──────── DATA EXCERPTS ────────

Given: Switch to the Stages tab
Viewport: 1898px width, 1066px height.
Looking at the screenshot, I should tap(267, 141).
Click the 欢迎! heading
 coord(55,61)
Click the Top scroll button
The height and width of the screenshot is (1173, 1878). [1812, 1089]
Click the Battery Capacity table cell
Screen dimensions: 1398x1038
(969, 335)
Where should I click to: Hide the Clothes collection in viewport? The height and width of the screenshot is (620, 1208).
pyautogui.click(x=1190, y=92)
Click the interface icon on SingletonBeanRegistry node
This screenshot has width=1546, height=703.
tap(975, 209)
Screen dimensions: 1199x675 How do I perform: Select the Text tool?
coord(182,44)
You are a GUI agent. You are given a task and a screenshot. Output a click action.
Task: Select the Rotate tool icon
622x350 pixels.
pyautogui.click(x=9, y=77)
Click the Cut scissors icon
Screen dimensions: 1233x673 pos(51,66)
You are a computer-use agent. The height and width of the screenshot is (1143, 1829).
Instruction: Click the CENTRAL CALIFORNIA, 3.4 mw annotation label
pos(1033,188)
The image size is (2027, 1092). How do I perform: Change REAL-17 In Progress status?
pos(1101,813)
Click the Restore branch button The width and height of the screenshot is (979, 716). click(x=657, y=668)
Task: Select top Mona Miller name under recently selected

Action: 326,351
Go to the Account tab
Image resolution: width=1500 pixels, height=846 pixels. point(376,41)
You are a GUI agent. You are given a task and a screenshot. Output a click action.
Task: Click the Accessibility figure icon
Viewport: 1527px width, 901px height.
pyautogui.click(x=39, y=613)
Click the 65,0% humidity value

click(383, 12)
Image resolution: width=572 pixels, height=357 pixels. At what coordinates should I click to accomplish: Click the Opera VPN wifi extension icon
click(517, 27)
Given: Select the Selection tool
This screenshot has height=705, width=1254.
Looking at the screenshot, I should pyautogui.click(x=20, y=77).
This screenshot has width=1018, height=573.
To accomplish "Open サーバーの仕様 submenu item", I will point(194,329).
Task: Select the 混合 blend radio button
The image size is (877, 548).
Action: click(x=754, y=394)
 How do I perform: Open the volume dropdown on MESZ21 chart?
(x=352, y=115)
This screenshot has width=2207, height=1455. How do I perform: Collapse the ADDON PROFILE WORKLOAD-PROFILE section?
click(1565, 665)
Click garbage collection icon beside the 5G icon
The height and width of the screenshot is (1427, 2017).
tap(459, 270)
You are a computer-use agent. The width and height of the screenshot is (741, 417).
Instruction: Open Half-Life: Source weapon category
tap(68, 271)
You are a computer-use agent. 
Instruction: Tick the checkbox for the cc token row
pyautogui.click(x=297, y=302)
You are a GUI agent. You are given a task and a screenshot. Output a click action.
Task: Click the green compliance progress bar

────────

## PROBLEM
Copy out only the lines of the records above from the one with "Task: Click the Accessibility figure icon" through the one with "Given: Select the Selection tool", exactly as they stand, both included.

## TASK RESULT
Task: Click the Accessibility figure icon
Viewport: 1527px width, 901px height.
pyautogui.click(x=39, y=613)
Click the 65,0% humidity value

click(383, 12)
Image resolution: width=572 pixels, height=357 pixels. At what coordinates should I click to accomplish: Click the Opera VPN wifi extension icon
click(517, 27)
Given: Select the Selection tool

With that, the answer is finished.